Your freshman year is a year full of firsts: living away from home, having the freedom to do what you want when you want, picking what you’re going to learn and not having anyone on your back to tell you to study or do your homework. Another first is living with a roommate.
Unlike sharing a room with your siblings, living with a roommate is a completely different experience. If you luck out, she’ll be your best friend and your person. But if not, you could have an experience similar to my own, and she most definitely won’t be your new partner in crime.
My first semester roommate appeared to be perfect. She was blonde, from the midwest, and seemed really chill. We met the first day of orientation, and within 24 hours, she asked me to be her roommate. We laughed at the same jokes, feared the same things about college and wanted the same type of freshman experience. I couldn’t wait to live with her, and I had this whole idea in my head that we would be best friends by Fall Break.
We were fine and dandy until around the third week of school when I made friends with people that she didn't click with. I was spending less time in our room and more time with my new friends...And that's she stopped talking to me. Radio silence. During the rare times she would even look at me, she was glaring. It was awful. When anyone would walk into our room, they would feel the silent tension to the point where they’d just walk in and walk out. Anyone who knows me knows I do not do well with tense silences. I hate it more than anything. And I hated being in our room and around her because of how she made me feel. A cold war was happening but I had no idea why.

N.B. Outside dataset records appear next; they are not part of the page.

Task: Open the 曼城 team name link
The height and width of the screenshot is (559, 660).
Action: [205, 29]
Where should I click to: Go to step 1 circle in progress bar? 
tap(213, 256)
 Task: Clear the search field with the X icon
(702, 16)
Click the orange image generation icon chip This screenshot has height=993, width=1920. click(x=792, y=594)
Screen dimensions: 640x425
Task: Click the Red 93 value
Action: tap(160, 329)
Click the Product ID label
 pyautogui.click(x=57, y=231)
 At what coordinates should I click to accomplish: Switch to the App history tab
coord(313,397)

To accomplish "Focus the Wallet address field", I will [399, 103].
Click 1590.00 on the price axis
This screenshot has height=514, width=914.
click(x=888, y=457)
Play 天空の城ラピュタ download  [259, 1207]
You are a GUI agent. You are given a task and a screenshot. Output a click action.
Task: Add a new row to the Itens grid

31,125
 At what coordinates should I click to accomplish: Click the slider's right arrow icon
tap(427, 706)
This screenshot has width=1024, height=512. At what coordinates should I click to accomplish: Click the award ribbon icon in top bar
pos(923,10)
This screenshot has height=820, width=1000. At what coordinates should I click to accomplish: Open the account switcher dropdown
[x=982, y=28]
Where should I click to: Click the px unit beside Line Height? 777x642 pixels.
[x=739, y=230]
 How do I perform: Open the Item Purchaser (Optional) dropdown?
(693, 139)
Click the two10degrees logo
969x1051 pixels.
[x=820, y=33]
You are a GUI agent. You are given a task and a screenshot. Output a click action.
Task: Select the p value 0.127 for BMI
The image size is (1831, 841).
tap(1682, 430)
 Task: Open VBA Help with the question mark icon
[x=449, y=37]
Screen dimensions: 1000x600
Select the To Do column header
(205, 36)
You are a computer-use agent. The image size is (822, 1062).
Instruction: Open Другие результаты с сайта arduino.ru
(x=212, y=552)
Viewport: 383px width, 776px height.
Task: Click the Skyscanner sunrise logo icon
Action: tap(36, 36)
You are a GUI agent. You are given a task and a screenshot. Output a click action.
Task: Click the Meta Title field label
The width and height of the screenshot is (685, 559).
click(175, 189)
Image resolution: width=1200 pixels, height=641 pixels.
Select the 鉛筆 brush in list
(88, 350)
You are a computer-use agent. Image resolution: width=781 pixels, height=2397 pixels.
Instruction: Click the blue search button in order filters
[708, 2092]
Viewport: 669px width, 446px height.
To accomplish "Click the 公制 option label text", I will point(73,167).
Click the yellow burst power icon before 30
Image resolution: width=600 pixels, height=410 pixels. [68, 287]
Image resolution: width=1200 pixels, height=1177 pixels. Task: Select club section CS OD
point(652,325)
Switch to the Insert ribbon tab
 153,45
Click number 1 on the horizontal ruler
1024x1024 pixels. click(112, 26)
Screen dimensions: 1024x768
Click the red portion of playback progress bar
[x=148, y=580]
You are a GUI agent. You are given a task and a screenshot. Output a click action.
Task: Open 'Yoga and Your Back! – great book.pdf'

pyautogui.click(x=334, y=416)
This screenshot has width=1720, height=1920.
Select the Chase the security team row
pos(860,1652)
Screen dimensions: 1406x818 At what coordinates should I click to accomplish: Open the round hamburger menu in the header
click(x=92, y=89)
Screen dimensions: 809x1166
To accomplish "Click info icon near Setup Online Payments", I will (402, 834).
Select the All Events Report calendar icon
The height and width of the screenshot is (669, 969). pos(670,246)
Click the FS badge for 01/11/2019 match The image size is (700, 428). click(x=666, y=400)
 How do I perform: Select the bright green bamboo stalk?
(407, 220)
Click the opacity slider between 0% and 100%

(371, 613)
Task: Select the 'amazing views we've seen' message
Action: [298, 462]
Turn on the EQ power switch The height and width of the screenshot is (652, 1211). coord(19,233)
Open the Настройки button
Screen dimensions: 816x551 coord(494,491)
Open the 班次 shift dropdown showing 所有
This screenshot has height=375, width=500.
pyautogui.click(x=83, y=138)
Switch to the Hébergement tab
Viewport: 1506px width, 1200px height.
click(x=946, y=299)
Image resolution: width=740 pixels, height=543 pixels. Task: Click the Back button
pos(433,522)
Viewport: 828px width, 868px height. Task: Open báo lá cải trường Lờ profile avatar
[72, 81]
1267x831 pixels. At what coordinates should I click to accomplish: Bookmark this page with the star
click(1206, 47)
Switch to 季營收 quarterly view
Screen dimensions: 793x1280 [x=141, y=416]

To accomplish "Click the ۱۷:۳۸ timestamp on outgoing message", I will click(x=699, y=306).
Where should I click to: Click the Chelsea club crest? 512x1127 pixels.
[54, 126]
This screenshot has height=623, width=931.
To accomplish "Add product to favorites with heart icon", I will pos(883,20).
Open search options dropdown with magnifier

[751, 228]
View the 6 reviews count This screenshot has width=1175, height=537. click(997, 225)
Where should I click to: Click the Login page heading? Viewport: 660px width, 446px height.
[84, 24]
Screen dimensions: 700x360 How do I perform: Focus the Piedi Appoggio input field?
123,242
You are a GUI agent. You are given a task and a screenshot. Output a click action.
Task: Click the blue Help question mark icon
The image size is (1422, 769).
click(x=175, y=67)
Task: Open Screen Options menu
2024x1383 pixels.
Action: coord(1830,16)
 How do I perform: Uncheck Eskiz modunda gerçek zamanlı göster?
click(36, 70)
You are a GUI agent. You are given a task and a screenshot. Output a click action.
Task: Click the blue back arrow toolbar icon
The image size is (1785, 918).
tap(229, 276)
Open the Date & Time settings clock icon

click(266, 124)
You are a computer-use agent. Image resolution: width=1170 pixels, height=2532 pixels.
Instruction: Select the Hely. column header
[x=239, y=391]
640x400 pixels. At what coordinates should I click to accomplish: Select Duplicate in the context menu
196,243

What I should’ve done was ask her what happened, if she was OK. I should’ve asked if anything had happened to her. Or what I had done or if there was anything I could do differently. What I did instead was hide. I pretty much lived in my new friends’ rooms. They’d let me hang out in their rooms until we were all half asleep. I even kept my books there so I could study on their floors instead of having to study in my own room. I didn’t want to address the fact that my roommate seemed to hated me.
I was too scared to ask and I guess she didn't want to bring it up or say it out loud. So we never addressed our problems. We just let them build. She even defriended me on Facebook.
Walls are thin in dorms -- people would hear her angrily rant to her mother over Skype about me almost every other day. And I am sure she heard me vent about her to my friends on more than one occasion. It wasn’t until both of us (separately and unbeknownst to the other) finally worked up the courage and went to the RA, and said that we couldn’t handle living together, that we even began addressing our issues with each other. But by then, the semester was almost already over and our RA recommended that we just stick it out for a few more weeks.
Little did I know, she was planning on transferring at the end of the semester and was planning on moving out during my last final. And when I came back to the room, after that last 4 hours exam of my first semester, I found her gone. She packed up everything (including the throw pillow on my bed that she gave me for my birthday in August) and left.
So learn from my mistakes. If you feel the tension building with your roommate, address it immediately. Talk to your roommate about how you’re feeling. Talk to your RA. The worst thing that can happen is you’ll have a fight, you’ll realize that you and her aren’t meant to live together and one of you will move out. The best scenario, you two will get over whatever your problems are and will be able to live together harmoniously. And more importantly, maybe even stay friends.
And on a side note, if my former roommate is reading this, I'm sorry for my part in what happened between us. I hope one day we can be friends.